To give some back story, I have a 17 month old. Tumultuous relationship with her father which resulted in me getting a non molestation this year - very narcissistic. As of summer we were still sleeping together, August I missed my period took a test early September - negatives across the board. A day after or the evening of the test I began to bleed quickly and heavily, loads of clots (sorry tmi). I put it down to an anovulatory period or a miscarriage. My cycle since had been none existent, october I THINK I bled for a couple of days. And I don’t really remember last month I think there was some spotting. Doctors told me to take a test when I told them what happened with the bleed and get to A&E if it was positive and just see how I go if it was negative. I didn’t take a test as I thought about the bleed and previous negative tests. At the time I was super tired and put it down to everything I have going on with her dad. The past couple of weeks been crazy bloated, I also putting my boobs hurting down to me having stopped breastfeeding recently so thinking I just had milk build up. Yesterday I went in the bath and felt a lump to the side of my stomach, I was rubbing it for a bit but when I when to rub again it wasn’t there. This morning I felt what I definitely know to be a kick so took a test and here we are.
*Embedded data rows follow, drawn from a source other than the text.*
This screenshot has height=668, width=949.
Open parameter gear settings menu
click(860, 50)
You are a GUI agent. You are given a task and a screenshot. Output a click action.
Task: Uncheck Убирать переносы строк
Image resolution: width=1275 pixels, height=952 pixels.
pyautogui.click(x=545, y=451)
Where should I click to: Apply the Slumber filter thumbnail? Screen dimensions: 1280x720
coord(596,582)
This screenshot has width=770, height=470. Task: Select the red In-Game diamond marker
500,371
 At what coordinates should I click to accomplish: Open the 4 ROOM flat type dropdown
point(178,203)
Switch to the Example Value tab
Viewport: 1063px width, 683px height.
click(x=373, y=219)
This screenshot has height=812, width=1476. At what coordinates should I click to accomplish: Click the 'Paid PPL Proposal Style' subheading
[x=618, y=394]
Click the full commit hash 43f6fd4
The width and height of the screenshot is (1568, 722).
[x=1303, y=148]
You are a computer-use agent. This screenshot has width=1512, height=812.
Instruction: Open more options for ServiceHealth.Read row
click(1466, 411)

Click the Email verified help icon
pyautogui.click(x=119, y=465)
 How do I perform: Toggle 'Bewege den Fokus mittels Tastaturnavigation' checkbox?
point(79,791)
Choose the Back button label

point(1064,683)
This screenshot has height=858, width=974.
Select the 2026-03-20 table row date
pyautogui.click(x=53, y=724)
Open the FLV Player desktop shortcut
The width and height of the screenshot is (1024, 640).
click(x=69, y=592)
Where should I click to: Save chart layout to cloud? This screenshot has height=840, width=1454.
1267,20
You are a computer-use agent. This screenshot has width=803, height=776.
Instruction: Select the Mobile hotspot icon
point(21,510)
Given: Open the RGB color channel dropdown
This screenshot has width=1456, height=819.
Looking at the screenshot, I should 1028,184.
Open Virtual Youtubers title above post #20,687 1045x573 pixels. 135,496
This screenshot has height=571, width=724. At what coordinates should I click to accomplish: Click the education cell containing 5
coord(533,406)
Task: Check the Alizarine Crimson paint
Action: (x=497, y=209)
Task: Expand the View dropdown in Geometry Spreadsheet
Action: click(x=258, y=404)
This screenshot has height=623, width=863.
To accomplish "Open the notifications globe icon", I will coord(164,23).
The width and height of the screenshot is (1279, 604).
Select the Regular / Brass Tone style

I’m scared, anxious, can’t really get my head around this. I don’t know how, what to even tell my daughters father. Don’t know if I can do this again by myself if he fails me. Don’t know if I’m ready for this. Worried because I’ve been living life like I normally would, drinking, smoking, some days not eating due to lack of appetite, no prenatals.
And figuring I’ve got to be quite far because my daughter didn’t kick until around 16 weeks or so. I think I’ve written this because I needed to get it off my chest. If any one has any advice I would be so grateful.